[Stored records]
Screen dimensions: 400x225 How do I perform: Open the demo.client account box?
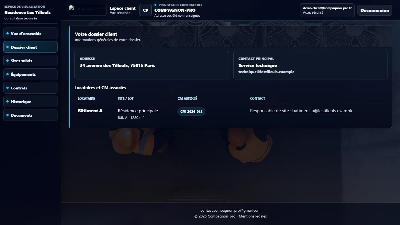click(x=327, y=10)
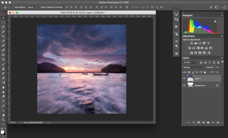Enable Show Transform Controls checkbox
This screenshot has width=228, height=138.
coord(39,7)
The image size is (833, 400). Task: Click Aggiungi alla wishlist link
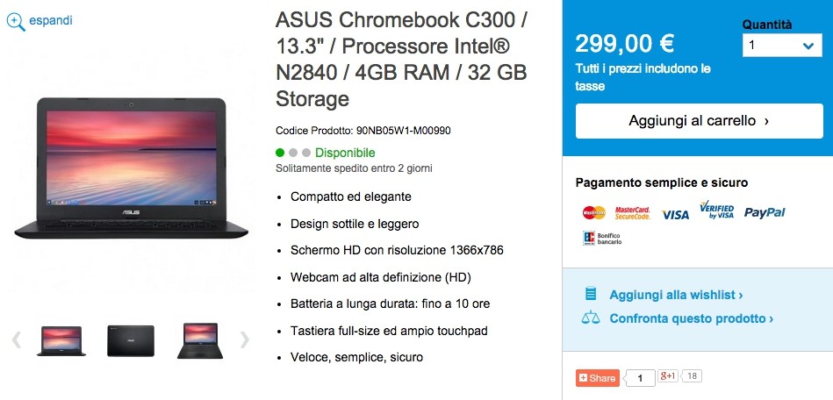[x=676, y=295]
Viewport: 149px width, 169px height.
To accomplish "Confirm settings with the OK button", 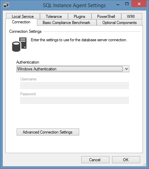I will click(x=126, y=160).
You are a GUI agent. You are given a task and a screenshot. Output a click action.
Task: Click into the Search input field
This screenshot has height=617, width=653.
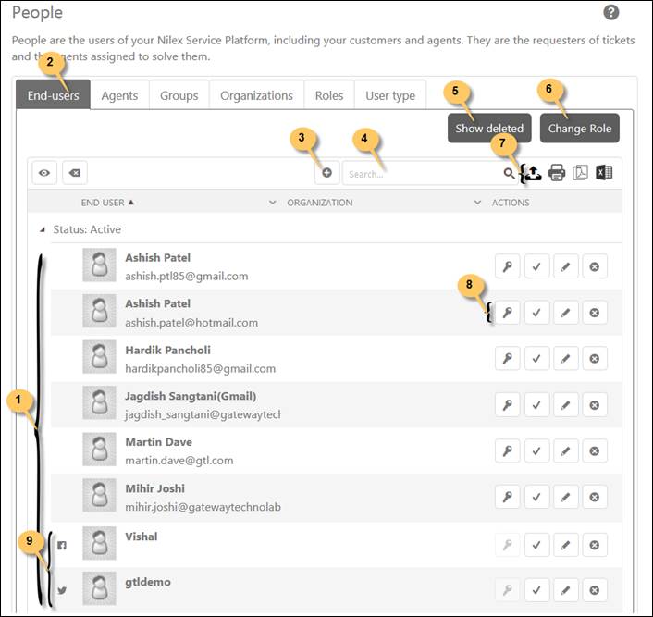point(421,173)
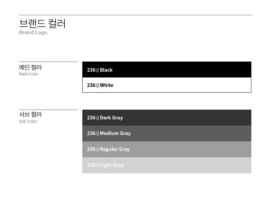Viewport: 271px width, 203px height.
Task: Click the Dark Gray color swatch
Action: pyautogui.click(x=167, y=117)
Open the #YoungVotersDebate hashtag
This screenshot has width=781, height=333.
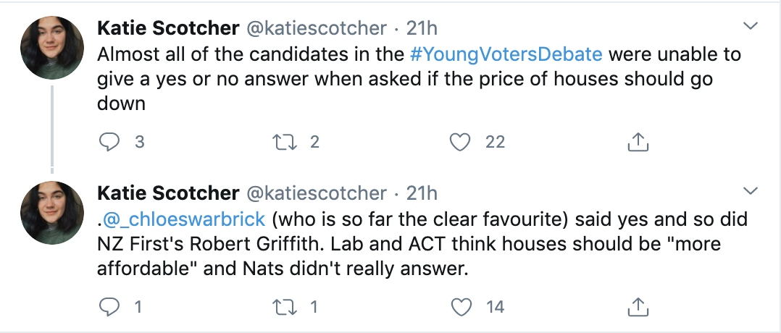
--
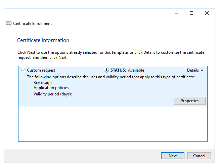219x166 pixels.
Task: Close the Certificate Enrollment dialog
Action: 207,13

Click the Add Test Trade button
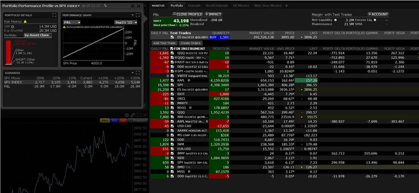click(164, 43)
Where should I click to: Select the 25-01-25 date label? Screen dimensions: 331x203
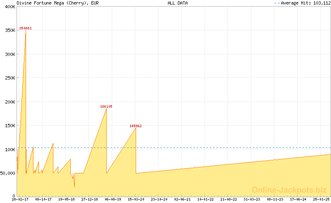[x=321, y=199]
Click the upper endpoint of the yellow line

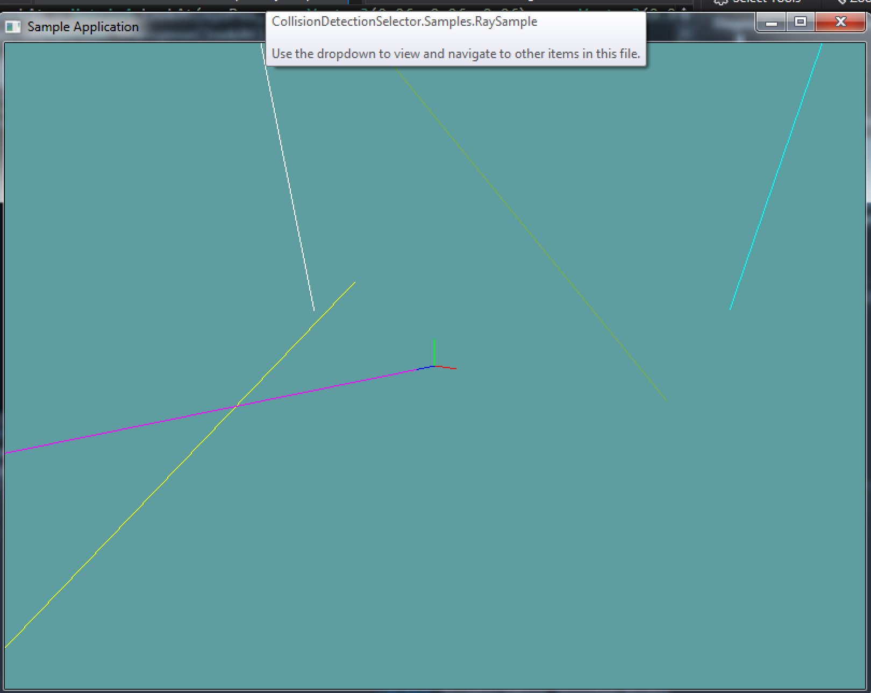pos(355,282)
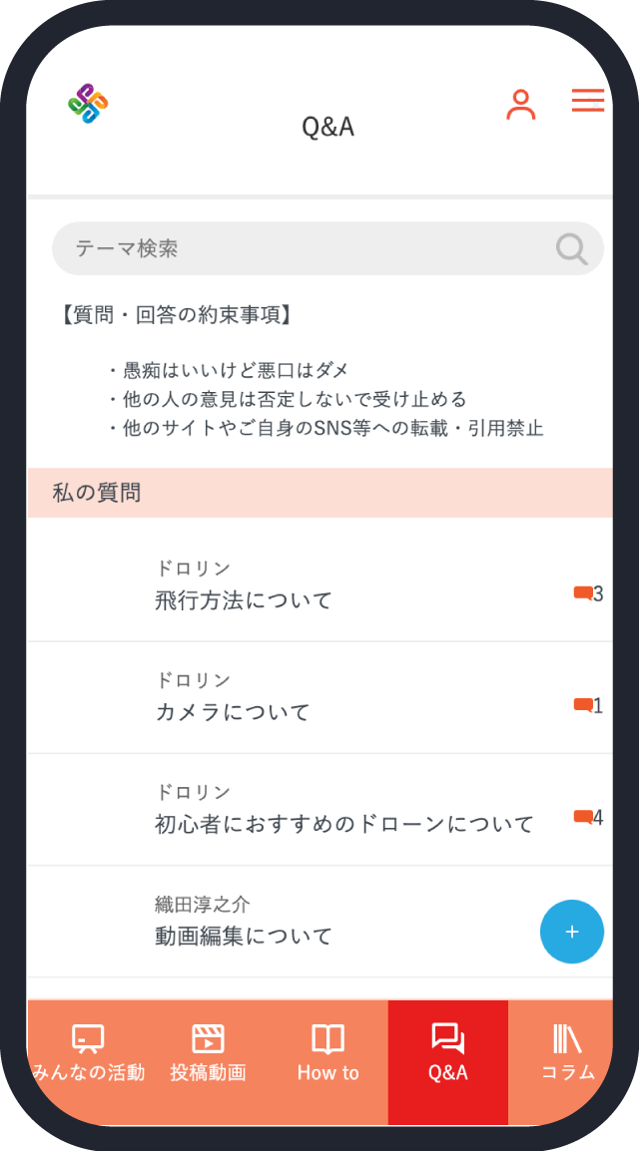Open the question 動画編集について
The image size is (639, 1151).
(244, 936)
--
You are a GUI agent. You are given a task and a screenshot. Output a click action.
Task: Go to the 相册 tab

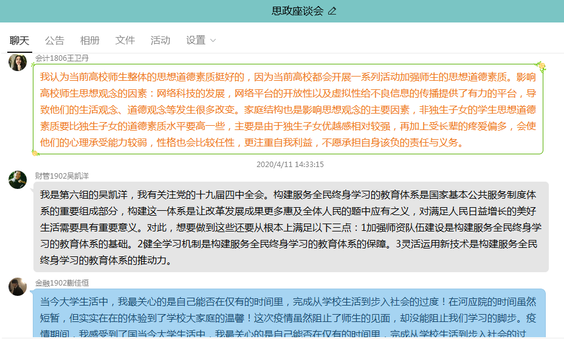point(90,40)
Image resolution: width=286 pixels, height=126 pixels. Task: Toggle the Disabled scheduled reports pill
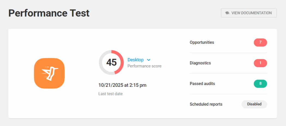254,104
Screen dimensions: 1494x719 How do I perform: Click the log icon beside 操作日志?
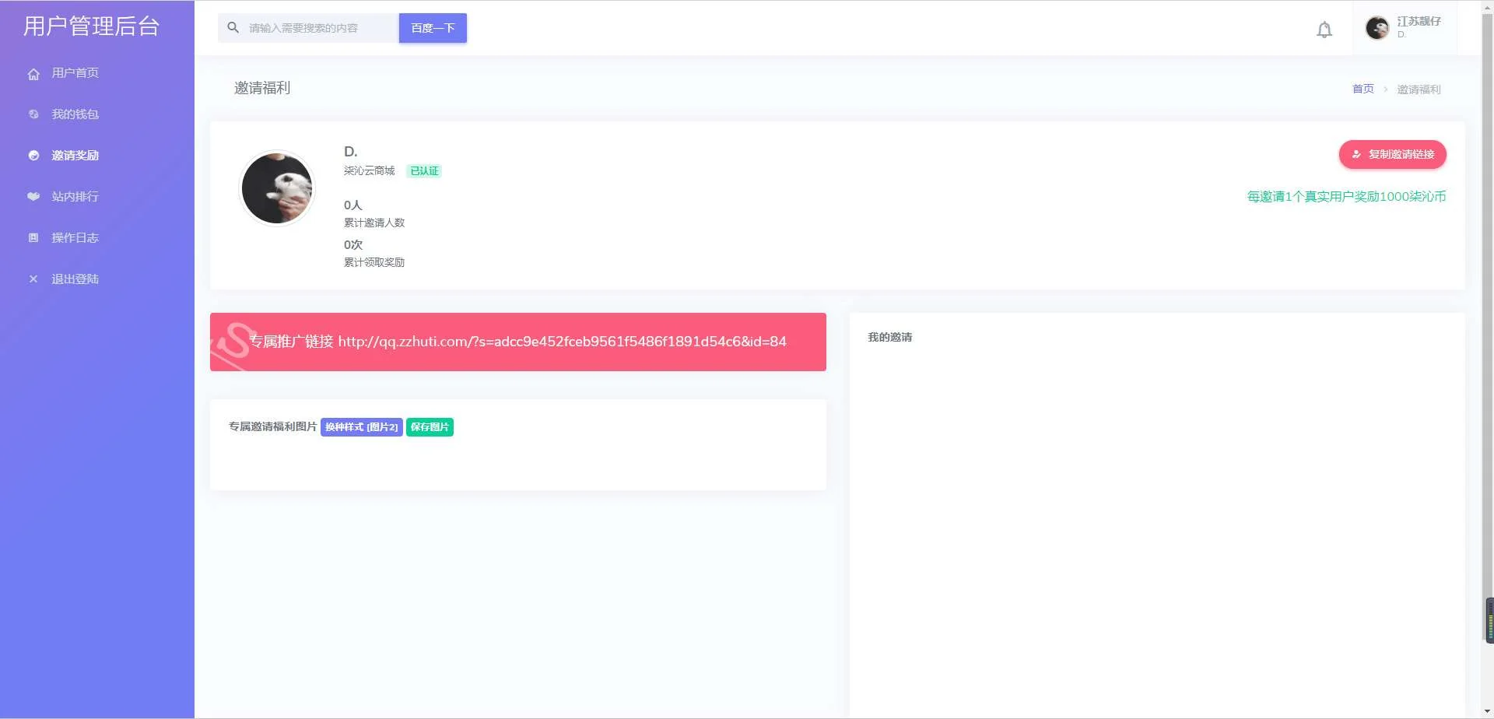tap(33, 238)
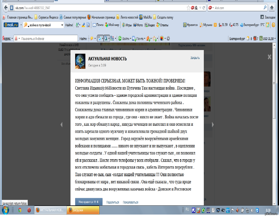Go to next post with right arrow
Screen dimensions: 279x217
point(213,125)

**EXERCISE**.
Your answer should be the lines above from the one containing "Open the #YoungVotersDebate hashtag" through the one containing "This screenshot has width=781, height=333.", copied exactly and with both ends kept.

**EXPECTED ANSWER**.
Open the #YoungVotersDebate hashtag
This screenshot has width=781, height=333.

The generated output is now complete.